Por ahí andan los dos, embelleciendo con sus recetas sobre la crisis el casting de diversas jornadas socioeconómicas para directivos, orgullosos al fin de volver a sentirse referencias de prestigio en medio de un páramo de ideas en el que los proyectos han sido sustituidos por ocurrencias. Con una pátina arrogante de paternal soberbia ante la inanidad de sus sucesores, a los que se guardan de aludir aunque los retratan en cada diagnóstico. Discretamente rebeldes frente al destino común que los arrumba en los anaqueles del pasado o les corona con el laurel protocolario y jubilar del consejo de ancianos. Cortando al sesgo oblicuas comparaciones elusivas que vienen a reflejar en un espejo de melancolía este horizonte de desesperanzas y fracasos. Autoindulgentes con sus propios fantasmas, como si el tiempo borrase del todo las sombras de sus errores y perfilase de grandeza cotejos y comparanzas.
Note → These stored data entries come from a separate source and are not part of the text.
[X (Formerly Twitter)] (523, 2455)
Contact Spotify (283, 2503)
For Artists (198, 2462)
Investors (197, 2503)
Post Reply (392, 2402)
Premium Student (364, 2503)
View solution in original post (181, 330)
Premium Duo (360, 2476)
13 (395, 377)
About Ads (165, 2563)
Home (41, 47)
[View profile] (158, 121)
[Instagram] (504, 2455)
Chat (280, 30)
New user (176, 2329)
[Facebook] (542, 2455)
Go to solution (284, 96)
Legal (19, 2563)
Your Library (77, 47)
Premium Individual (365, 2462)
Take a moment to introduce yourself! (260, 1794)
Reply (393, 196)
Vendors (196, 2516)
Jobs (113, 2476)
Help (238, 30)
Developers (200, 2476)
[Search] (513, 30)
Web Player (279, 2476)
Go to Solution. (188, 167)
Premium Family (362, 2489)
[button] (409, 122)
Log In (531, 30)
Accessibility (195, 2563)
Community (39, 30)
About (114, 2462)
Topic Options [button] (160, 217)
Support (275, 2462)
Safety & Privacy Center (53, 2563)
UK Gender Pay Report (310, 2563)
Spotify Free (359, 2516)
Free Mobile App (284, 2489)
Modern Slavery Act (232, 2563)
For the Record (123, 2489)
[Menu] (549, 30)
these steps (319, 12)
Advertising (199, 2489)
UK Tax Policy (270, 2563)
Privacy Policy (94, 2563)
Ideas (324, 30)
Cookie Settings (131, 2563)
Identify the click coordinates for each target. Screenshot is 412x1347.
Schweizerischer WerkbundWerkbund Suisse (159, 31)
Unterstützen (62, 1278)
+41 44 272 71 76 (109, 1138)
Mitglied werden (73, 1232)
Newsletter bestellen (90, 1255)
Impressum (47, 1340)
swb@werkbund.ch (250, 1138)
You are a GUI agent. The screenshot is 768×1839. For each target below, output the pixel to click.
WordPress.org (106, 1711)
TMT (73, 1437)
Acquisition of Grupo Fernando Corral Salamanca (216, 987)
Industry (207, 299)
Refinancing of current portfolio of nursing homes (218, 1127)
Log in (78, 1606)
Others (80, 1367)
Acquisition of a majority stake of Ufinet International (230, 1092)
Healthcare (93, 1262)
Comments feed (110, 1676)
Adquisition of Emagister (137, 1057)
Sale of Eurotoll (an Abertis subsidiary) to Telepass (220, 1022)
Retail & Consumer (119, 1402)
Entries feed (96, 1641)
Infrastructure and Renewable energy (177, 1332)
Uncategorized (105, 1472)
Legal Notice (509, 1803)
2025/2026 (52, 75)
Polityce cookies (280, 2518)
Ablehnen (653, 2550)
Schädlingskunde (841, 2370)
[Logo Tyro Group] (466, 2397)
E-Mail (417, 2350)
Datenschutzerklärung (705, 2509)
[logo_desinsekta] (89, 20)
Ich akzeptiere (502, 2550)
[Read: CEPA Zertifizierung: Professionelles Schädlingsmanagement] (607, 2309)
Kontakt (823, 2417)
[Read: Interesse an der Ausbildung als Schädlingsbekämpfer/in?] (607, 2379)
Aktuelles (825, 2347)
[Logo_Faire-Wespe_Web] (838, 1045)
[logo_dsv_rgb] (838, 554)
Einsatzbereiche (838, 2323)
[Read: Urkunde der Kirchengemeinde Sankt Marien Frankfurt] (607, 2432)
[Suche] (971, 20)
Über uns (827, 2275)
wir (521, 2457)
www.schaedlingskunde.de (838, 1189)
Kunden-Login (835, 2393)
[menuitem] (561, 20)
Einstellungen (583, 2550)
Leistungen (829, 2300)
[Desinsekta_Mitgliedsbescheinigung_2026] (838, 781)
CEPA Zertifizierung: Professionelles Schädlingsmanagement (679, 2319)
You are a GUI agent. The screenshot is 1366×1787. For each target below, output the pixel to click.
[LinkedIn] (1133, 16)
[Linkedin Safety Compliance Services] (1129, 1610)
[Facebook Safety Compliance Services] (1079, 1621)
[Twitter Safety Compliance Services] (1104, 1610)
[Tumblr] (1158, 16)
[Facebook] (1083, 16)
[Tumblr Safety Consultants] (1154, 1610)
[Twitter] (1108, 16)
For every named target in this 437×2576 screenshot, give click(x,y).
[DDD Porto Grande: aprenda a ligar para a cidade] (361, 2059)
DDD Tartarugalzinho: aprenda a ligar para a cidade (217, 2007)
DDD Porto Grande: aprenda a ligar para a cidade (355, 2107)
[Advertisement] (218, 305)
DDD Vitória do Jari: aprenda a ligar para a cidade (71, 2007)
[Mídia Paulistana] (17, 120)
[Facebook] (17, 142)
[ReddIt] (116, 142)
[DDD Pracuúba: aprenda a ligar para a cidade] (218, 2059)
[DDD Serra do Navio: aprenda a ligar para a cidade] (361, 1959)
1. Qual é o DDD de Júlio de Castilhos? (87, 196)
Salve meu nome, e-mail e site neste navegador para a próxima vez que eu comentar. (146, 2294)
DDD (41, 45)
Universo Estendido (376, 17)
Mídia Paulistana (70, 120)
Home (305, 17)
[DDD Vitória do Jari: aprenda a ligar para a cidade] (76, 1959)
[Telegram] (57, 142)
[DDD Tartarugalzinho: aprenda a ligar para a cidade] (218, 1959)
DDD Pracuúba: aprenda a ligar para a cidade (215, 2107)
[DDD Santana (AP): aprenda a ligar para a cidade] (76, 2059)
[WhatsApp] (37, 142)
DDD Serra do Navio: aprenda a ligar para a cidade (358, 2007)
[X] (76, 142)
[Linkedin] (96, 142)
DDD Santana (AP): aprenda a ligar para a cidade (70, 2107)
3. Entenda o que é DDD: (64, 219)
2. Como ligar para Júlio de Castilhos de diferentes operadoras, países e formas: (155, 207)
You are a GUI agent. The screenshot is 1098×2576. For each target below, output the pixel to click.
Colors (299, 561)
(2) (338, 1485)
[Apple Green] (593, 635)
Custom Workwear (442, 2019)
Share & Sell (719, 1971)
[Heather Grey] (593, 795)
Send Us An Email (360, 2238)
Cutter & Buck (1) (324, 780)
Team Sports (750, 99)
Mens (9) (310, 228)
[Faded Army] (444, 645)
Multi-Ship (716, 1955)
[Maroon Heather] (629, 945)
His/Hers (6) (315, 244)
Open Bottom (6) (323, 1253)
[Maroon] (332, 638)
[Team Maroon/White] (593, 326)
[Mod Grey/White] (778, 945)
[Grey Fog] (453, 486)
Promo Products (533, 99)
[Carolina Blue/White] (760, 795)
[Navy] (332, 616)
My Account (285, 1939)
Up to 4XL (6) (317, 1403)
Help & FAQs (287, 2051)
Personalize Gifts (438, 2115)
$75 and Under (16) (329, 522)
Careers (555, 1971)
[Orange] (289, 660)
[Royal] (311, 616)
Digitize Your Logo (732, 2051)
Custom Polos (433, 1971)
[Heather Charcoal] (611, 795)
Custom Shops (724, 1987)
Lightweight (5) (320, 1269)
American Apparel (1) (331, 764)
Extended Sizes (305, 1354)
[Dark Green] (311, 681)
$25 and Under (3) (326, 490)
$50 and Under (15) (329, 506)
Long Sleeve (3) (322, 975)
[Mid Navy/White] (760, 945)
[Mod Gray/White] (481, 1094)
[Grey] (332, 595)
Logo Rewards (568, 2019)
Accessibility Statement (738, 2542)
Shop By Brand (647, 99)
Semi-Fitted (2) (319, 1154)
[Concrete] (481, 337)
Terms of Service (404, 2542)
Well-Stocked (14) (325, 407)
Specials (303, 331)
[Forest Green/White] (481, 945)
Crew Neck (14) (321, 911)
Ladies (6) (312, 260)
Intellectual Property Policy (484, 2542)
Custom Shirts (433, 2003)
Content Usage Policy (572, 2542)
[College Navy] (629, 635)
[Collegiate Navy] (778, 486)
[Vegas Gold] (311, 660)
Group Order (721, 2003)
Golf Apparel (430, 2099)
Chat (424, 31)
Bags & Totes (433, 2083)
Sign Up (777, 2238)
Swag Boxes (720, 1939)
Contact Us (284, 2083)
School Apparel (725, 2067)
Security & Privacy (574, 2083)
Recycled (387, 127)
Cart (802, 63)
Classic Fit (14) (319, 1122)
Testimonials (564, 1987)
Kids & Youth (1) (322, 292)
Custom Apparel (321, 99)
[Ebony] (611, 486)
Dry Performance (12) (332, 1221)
Y hay que admitir que les beneficia el parangón. Que salen globalmente ventajosos de las comparaciones con esta gobernanza desnortada y esta esclerosis de futuro. Que la anorexia intelectual del debate político agiganta de algún modo los contornos de sus vigores difuminados por la distancia. Y que tienen derecho a hacerse oír, aunque sus voces suenen a caduca soberbia de salón y a tardía reivindicación de legados vencidos. Aunque ya no les corresponda reclamar más trienios que los de una cierta justicia histórica, una relativa clemencia beneficiada por el balance de su posteridad sucesoria.
Porque no es cualquier tiempo pasado sea mejor, ni siquiera el suyo; es que esta época de incuria resulta tan infértil que hasta parece que nos merecimos el pasado del que llegamos a renegar cuando creíamos que no sería difícil mejorarlo.